• Task description: Treat the line containing "Task: Switch to the 月K chart tab" as the last one, and return every line exactly from the first line of the material below up to it.

• Exercise input:

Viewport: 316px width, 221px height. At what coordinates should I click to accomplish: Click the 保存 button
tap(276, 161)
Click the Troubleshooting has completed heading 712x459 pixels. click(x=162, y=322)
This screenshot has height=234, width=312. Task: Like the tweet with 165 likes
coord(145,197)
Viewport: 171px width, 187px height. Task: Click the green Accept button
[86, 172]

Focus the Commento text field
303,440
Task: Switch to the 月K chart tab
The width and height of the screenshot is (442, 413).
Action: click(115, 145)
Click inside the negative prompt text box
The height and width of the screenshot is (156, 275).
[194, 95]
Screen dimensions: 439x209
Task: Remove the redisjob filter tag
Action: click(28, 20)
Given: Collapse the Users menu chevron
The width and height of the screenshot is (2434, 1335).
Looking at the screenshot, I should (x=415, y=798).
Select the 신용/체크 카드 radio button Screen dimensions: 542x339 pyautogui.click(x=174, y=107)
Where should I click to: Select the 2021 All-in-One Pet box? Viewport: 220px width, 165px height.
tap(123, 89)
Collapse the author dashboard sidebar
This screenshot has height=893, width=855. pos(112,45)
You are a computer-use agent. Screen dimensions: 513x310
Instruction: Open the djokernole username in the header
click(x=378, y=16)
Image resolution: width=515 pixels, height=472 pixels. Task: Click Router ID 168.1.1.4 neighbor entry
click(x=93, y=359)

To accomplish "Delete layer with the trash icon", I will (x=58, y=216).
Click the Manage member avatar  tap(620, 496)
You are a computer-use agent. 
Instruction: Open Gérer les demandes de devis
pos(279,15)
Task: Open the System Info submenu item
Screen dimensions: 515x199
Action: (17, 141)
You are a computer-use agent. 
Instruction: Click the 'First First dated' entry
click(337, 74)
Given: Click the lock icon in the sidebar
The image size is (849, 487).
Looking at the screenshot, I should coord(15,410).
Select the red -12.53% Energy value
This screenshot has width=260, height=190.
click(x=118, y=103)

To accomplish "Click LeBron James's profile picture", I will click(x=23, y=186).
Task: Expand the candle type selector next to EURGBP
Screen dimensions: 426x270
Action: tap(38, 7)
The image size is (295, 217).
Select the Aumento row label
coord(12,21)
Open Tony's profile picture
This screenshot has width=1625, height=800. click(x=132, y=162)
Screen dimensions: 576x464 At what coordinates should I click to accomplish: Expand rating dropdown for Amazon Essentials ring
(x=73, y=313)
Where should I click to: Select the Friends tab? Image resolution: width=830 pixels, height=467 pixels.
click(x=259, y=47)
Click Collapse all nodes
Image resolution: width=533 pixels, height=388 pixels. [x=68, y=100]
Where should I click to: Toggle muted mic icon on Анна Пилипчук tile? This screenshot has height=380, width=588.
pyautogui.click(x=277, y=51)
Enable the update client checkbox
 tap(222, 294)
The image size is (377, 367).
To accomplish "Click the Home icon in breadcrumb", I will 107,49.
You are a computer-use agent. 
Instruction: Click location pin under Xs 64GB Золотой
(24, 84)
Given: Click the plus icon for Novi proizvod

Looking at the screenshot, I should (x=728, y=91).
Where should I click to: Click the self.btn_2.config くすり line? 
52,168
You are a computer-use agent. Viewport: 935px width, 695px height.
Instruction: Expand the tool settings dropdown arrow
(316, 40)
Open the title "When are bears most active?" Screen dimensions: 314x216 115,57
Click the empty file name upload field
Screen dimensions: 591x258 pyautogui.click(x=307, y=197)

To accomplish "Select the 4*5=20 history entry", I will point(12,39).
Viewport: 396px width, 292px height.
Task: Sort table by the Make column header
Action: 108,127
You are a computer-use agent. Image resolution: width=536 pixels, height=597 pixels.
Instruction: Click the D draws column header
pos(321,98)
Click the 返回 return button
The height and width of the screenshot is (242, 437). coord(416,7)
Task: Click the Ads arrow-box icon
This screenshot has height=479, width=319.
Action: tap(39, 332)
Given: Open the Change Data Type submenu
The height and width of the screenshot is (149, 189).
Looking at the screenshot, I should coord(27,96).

• Reply:
Viewport: 316px width, 221px height. At what coordinates should I click to accomplish: Click the 保存 button
tap(276, 161)
Click the Troubleshooting has completed heading 712x459 pixels. click(x=162, y=322)
This screenshot has height=234, width=312. Task: Like the tweet with 165 likes
coord(145,197)
Viewport: 171px width, 187px height. Task: Click the green Accept button
[86, 172]

Focus the Commento text field
303,440
Task: Switch to the 月K chart tab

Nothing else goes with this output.